It’s not surprising that when an entrepreneur sees something as successful as Skype has been, (you can’t see over 127m downloads in any other way), that the word opportunity is writ large in their eyes. This is especially when that person likes disrupting legacy business models, such as the phone system.
Enter Michael Robertson, he of mp3.com fame.
After selling mp3.com for a considerable amount of money, Mr Robertson went on to create Lindows. A Linux-based desktop operating system that aimed to take on Microsoft and their Windows product head on. After some huffing and puffing from Microsoft Lindows changed its name to the less controversial Linspire.
During the time of building up Linspire, I was surprised to see Robertson launched SIPPhone.com – his first pop at a VoIP business. When I first saw this it looked like a distraction from his OS business, almost like he saw the great opportunity of VoIP coming and couldn’t resist jumping on top of it.
Well things have move on now, and after 6 months software development, Robinson is publicly showing his Skype-killer, Gizmo Project.
The big differentiator between Gizmo Project (a temporary name – they’re asking for suggestions) and Skype is Gizmo uses the open standard of SIP (Session Initiation Protocol, for those who really want to know), as opposed to the proprietary method Skype uses. This goes after Skype in the only way it can.
Many of the early users of Skype were hardcore Linux/Open source fans. Although using Skype was free, it still stuck in their throats a little that they were talking over proprietary protocols.
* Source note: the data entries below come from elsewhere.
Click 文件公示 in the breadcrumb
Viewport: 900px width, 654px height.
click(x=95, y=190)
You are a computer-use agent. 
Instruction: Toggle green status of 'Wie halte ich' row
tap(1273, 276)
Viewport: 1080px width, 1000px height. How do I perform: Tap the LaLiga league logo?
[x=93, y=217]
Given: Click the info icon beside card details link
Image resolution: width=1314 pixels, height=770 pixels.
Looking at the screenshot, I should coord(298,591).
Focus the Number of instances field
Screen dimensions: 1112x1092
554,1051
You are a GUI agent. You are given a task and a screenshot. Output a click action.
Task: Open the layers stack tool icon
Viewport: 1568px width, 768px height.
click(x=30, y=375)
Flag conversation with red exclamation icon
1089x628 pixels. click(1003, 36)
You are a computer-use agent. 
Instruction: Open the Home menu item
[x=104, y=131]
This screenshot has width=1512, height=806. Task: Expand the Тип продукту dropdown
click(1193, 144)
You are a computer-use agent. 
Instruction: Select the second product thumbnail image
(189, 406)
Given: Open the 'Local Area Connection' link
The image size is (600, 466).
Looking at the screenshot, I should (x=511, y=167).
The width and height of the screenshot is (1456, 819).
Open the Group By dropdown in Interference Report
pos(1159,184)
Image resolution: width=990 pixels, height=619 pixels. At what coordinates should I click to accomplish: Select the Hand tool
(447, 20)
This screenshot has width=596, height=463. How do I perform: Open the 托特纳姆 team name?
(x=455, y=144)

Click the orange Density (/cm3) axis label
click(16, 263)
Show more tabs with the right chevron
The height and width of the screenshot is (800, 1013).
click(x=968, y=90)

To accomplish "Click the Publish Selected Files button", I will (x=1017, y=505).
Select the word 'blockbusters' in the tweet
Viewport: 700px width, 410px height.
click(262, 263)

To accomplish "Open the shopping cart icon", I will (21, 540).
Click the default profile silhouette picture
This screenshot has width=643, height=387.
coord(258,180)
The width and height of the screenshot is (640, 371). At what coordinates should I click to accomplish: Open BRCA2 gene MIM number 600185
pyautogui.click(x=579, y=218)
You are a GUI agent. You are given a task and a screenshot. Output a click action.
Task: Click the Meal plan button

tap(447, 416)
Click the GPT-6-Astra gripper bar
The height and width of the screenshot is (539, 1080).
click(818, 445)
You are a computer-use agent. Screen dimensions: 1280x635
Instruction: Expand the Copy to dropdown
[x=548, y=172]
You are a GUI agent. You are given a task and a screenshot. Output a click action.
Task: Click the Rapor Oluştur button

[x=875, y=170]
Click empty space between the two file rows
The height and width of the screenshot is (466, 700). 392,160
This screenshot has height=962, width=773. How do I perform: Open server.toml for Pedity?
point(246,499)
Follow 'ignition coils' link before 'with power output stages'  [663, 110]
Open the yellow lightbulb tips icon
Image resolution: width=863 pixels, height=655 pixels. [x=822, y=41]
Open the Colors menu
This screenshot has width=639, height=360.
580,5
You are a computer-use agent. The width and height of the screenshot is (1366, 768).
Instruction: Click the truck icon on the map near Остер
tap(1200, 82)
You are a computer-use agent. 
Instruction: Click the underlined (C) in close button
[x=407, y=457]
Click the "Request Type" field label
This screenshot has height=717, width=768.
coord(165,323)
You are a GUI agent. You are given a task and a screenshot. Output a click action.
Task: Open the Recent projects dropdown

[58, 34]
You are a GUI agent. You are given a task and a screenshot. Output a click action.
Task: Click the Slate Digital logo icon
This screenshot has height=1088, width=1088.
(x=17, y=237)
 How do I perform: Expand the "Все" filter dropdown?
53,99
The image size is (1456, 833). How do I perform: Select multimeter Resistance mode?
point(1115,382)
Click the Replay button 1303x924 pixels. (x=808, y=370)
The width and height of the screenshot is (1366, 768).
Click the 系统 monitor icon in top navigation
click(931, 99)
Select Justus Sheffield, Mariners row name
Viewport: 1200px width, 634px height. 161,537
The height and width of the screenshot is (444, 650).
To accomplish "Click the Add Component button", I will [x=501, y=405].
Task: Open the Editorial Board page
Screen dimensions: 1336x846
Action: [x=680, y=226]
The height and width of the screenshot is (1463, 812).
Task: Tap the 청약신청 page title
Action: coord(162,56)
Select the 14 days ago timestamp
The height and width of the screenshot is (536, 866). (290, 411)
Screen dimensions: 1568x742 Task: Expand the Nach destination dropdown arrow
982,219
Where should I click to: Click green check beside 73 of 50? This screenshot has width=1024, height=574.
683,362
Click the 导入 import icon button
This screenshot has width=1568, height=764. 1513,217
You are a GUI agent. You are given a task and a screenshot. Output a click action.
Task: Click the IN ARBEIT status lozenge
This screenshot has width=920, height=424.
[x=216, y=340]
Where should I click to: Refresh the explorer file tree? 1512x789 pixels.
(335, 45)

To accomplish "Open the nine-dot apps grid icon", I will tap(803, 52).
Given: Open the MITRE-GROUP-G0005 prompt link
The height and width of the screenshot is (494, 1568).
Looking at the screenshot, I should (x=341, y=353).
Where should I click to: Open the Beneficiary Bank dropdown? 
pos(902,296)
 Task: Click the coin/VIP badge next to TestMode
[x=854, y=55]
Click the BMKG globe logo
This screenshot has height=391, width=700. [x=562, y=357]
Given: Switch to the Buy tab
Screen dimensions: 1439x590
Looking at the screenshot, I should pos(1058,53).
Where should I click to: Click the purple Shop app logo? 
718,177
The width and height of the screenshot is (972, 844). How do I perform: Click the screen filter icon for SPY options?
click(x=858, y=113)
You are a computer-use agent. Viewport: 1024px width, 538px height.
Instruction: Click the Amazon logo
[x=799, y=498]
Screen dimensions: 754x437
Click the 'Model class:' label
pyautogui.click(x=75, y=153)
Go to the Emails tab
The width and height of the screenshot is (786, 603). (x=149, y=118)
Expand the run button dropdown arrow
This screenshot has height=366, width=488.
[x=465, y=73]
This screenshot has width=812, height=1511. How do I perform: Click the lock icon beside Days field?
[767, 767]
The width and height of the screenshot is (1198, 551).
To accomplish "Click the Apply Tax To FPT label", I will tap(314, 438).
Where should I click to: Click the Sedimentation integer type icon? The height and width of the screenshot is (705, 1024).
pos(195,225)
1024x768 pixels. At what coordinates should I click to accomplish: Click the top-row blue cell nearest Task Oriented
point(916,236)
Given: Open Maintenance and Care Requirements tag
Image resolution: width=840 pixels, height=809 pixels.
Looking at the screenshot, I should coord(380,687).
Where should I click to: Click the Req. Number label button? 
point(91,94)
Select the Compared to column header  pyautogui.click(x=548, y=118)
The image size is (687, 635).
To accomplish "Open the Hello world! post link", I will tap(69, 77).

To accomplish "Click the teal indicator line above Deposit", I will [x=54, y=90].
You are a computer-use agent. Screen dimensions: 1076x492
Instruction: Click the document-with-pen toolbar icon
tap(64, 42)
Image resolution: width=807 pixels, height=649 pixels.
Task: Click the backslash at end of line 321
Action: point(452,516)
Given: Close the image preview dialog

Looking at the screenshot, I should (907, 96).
Skype doesn’t allow connections to other VoIP service, and as they control all of the inside processing, if they don’t want it to happen, it won’t.
Robertson claims that as Gizmo is SIP-based, it will interconnect to any other phone system.
Using Gizmo Once the software is installed, anyone familiar with Skype will not have a problem quickly adapting to use Gizmo. It runs on Linux, Macintosh and Windows. It appears to have all of Skype’s functions plus quite a few extras.
Useful additional features include a call quality meter, located at the bottom left of the app.
Gee whiz factor is provided by features like the World map that can be summoned up, showing you how far you are calling – good for gloating that you’re not paying a penny extra for calling that distance.
Despite the product being in beta, it’s currently on version 0.8, Gizmo haven’t been slow in holding back on the in and outbound call features – the ones that generate the income. It was surprising to see that the pricing of Gizmo In is more expensive than SkypeIn, with the $30 buying just 6 months of service compared with Skypes – I thought new entrants to a market were supposed to be more competitive not half the value.
Skype has done well in encouraging other companies to build extra software and importantly, hardware including phone handsets (Siemens M34; Cyberphone K). This has been enabled by them publishing the API (Application Program Interface). As to whether/if Gizmo will have an API as Skype does, is as yet unclear.
Trying to unseat Skype is one hell of a tough battle; it’s seriously entrenched in the tech world, and is making pretty strong moves in to the general market.
The fact that it uses open protocols is a big advantage, if that kind of thing is important to you. For the rest of the market what’s important is that they’re able to speak to their friends on the service. As things stand today, that is probably Skype.
Expect a rash of these applications.